Bob avait son couteau ; le laird tenait en main un poignard écossais : tous deux étaient robustes, et les chances paraissaient se balancer également entre eux.

Comme nous l’avons dit, la lune venait de glisser sous un nuage.

Les deux adversaires demeurèrent environ une seconde en garde, et s’observant avant de frapper.

— Va-t’en, dit enfin le laird d’une voix contenue ; — mon poignard est plus long que ton couteau ; mais les deux enfants vivent : j’entends la respiration de Clary… Va-t’en : tu aurais pu les tuer ; je ne veux pas ta mort.

Bob eut grande envie de profiter de la permission. L’élément de prudence, ou, pour mieux dire, de poltronnerie native qui entrait pour une notable part dans la composition de son être moral, fut vivement sollicité vers cette porte ouverte que lui montrait une clémence inattendue. Mais la poltronnerie disparaissait en lui devant l’avarice, l’avarice dominait, victorieuse, dans cette âme de boue ; tout sentiment autre, toute passion s’effaçait en présence de l’avarice excitée.

Bob songea que les deux sœurs représentaient un capital de trois cents livres, et il se résolut à mourir aussi gaillardement qu’eût pu le faire un homme de cœur.

— Je ne sais pas nager, dit-il avec ironie.

— Va-t’en ! répéta le laird dont une indignation terrible faisait trembler la voix.

Écoutez ! s’écria Bob, tout cela peut s’arranger…

Au moment même où il prononçait ces mots qui semblait annoncer une sorte de capitulation, Bob s’élança sur le laird avec l’agilité d’un tigre et lui porta un coup de couteau droit au cœur. Mais Angus était sur ses gardes ; il para le coup. Une lutte courte, silencieuse, terrible, s’ensuivit. Au bout d’une minute Bob chancela, blessé d’un coup de poignard à la gorge. Angus le terrassa et lui mit un genou sur la poitrine.
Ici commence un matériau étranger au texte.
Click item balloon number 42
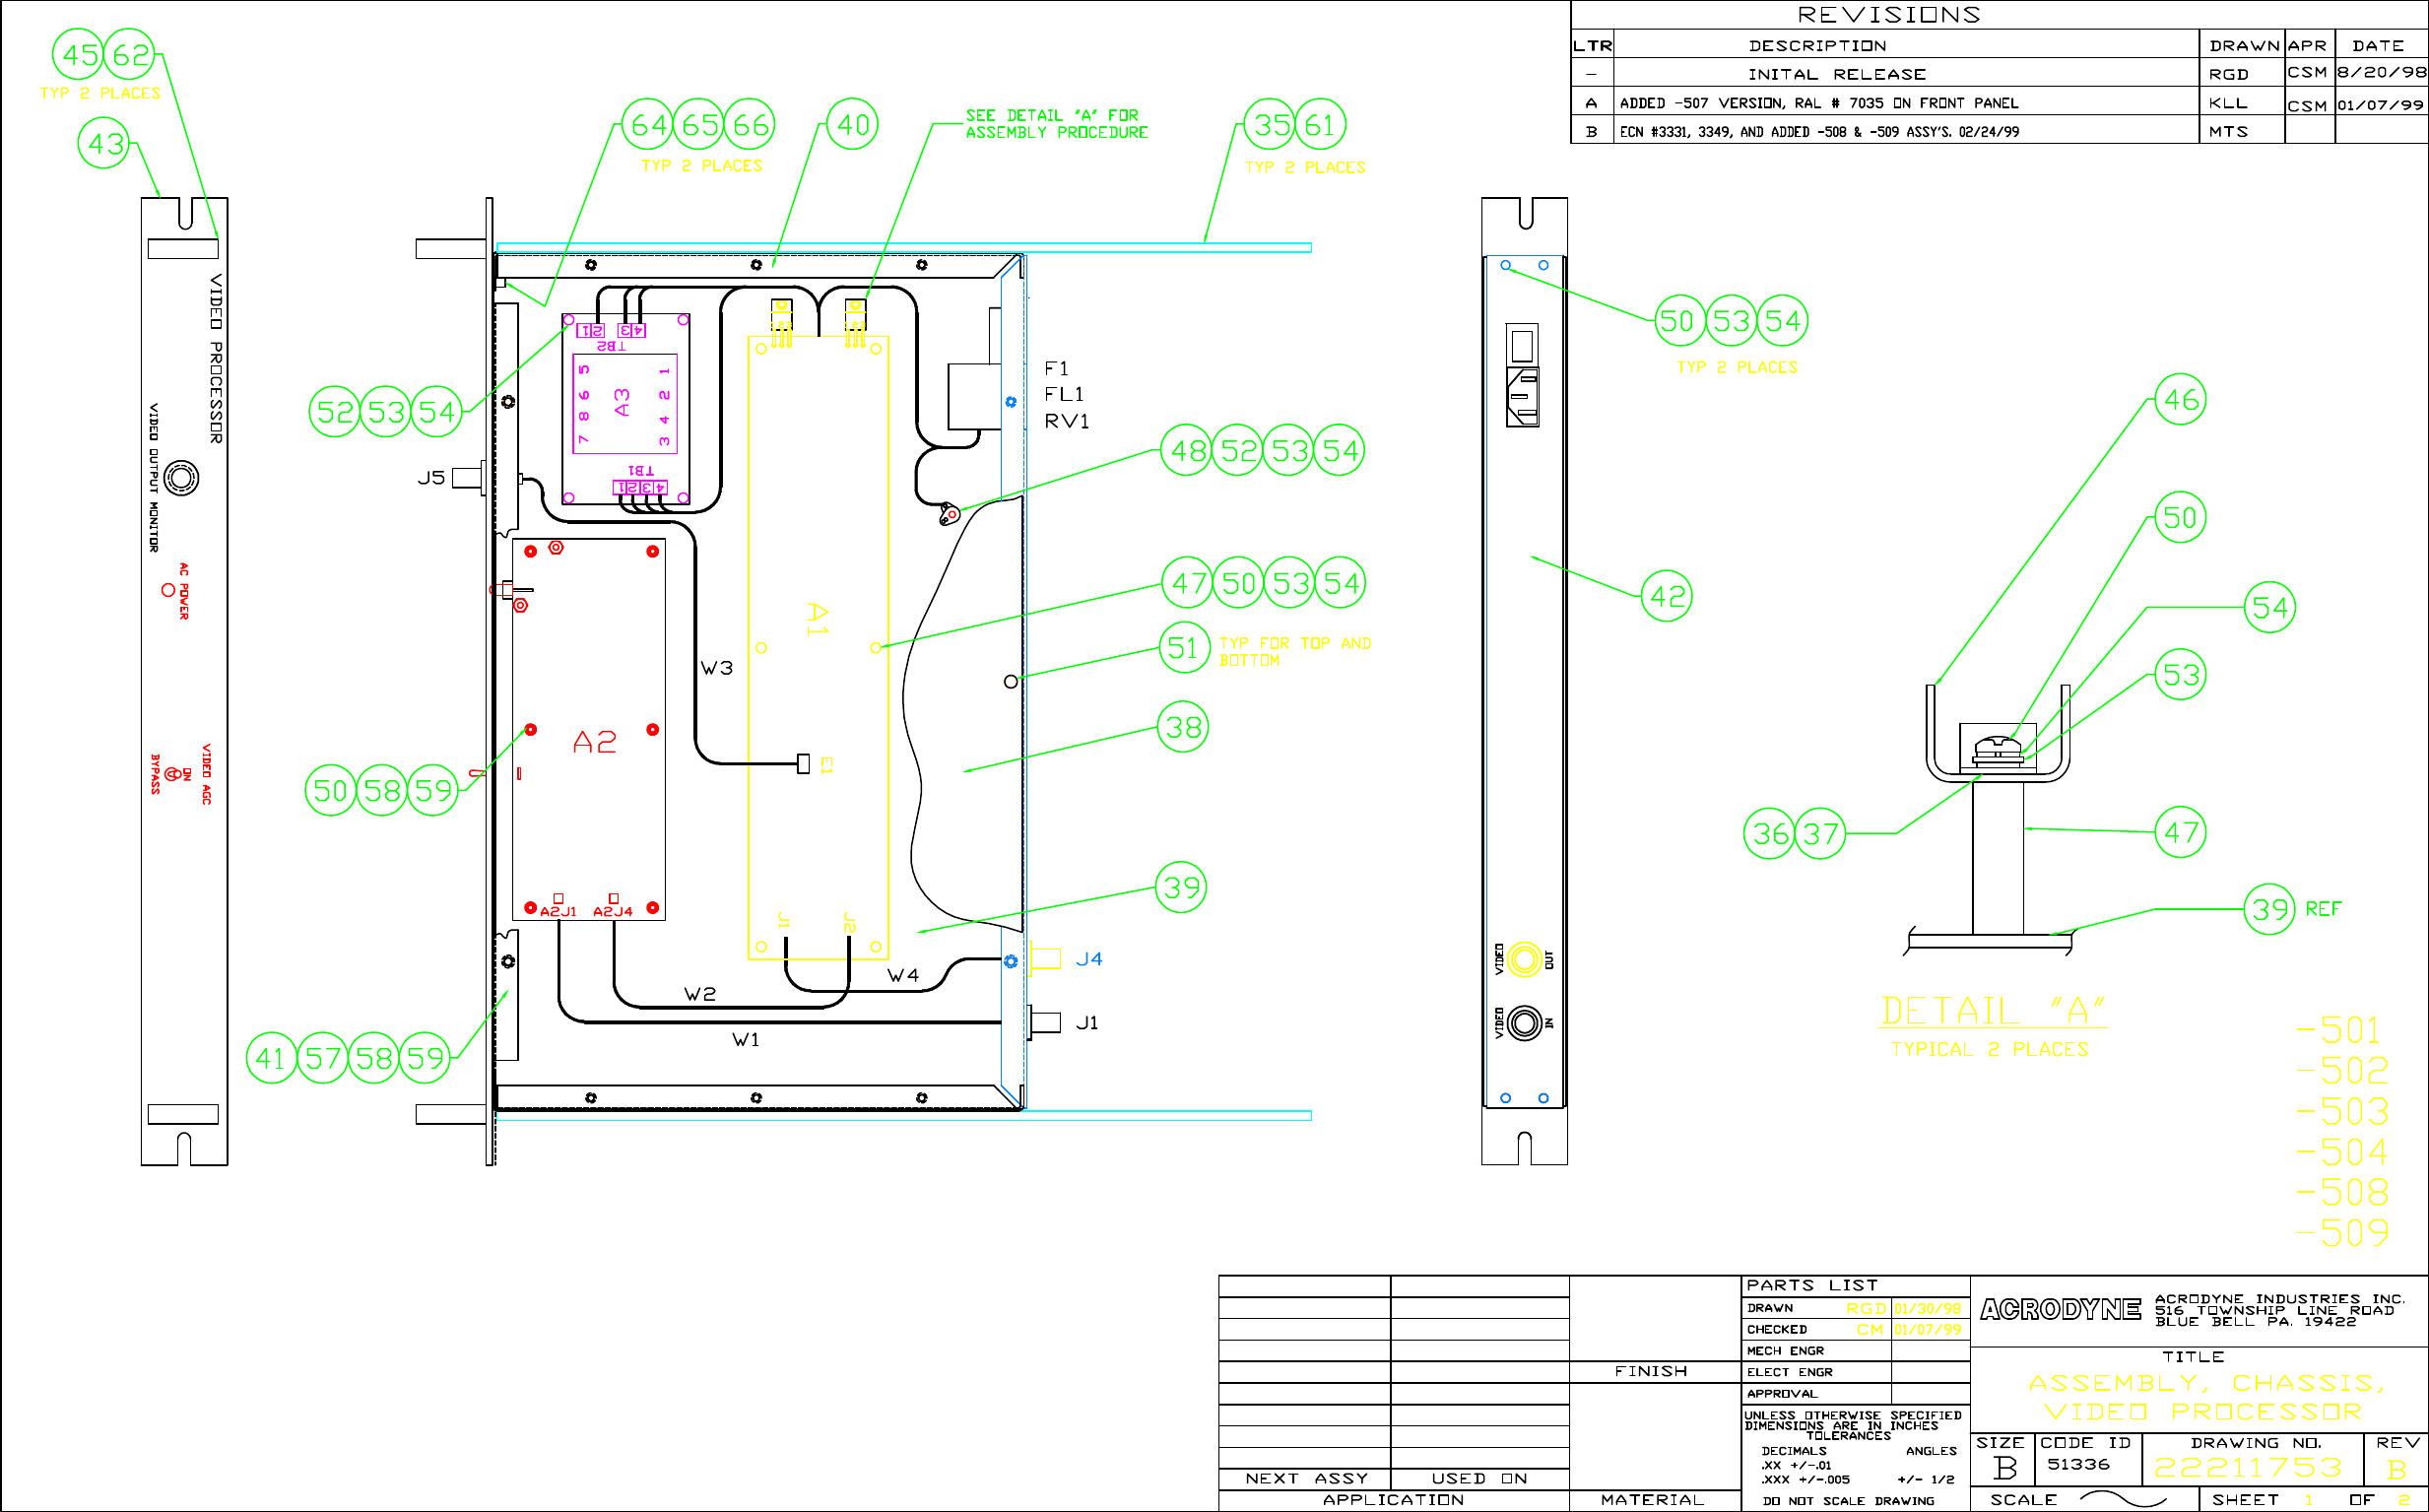 [1667, 597]
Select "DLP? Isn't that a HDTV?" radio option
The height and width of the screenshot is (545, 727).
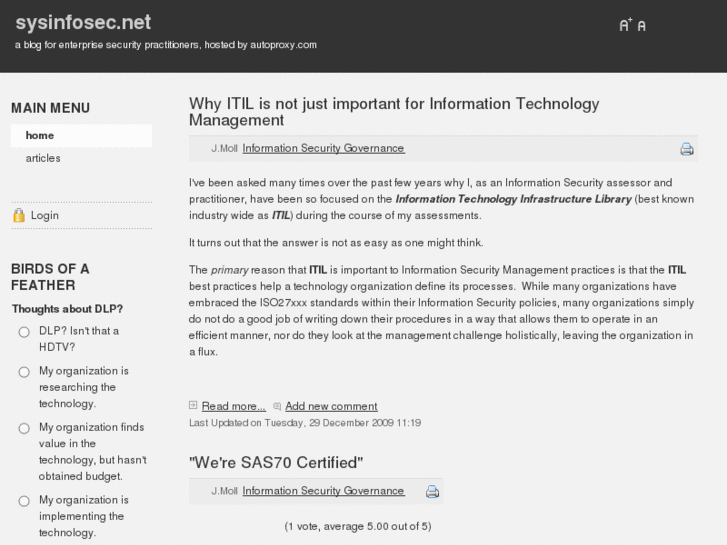click(x=24, y=332)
Bob, en tombant, avait heurté de sa tête l’épaule de Clary qui, demi-éveillée, se dressa sur son séant.

Le laird leva le bras pour frapper un dernier coup. En ce moment la lune, dégagée du nuage qui la couvrait, jeta ses rayons sur le visage d’Angus, laissant dans l’ombre celui de Bob-Lantern.

— Mon père ! cria Clary, se croyant au terme d’un horrible rêve.

Le laird se retourna involontairement. Bob Lantern, profitant de ce mouvement, se releva d’un bond, et, sans perdre de temps à chercher son couteau qui lui avait échappé durant la lutte, il saisit le laird à la gorge et l’étreignit furieusement.

Clary cacha sa tête entre ses mains en poussant un cri d’angoisse.

Angus râlait sourdement. Bob, sans lâcher sa gorge qu’il étranglait entre ses doigts d’acier, attira violemment la tête d’Angus vers le plat-bord du bateau, et la précipita contre le bois à plusieurs reprises.

Puis il appliqua les reins du laird sur le bord, et lâchant brusquement sa gorge, il le souleva par les jambes. Le corps du laird fit bascule et tomba, inerte, dans la Tamise.

— Cette fois, il ne reviendra pas, grommela Bob en saisissant les avirons pour s’éloigner du lieu du combat. — Voyons les petites, maintenant.

Anna ne s’était point éveillée. Clary ne dormait plus, mais elle gisait en travers du bateau, privée de sentiment.

  1. Mot intraduisible, composé de deux substantifs dont l’un signifie enflure, orgueil ; l’autre foule, cohue, canaille. Il désigne en argot les chevaliers d’industrie de bas étage.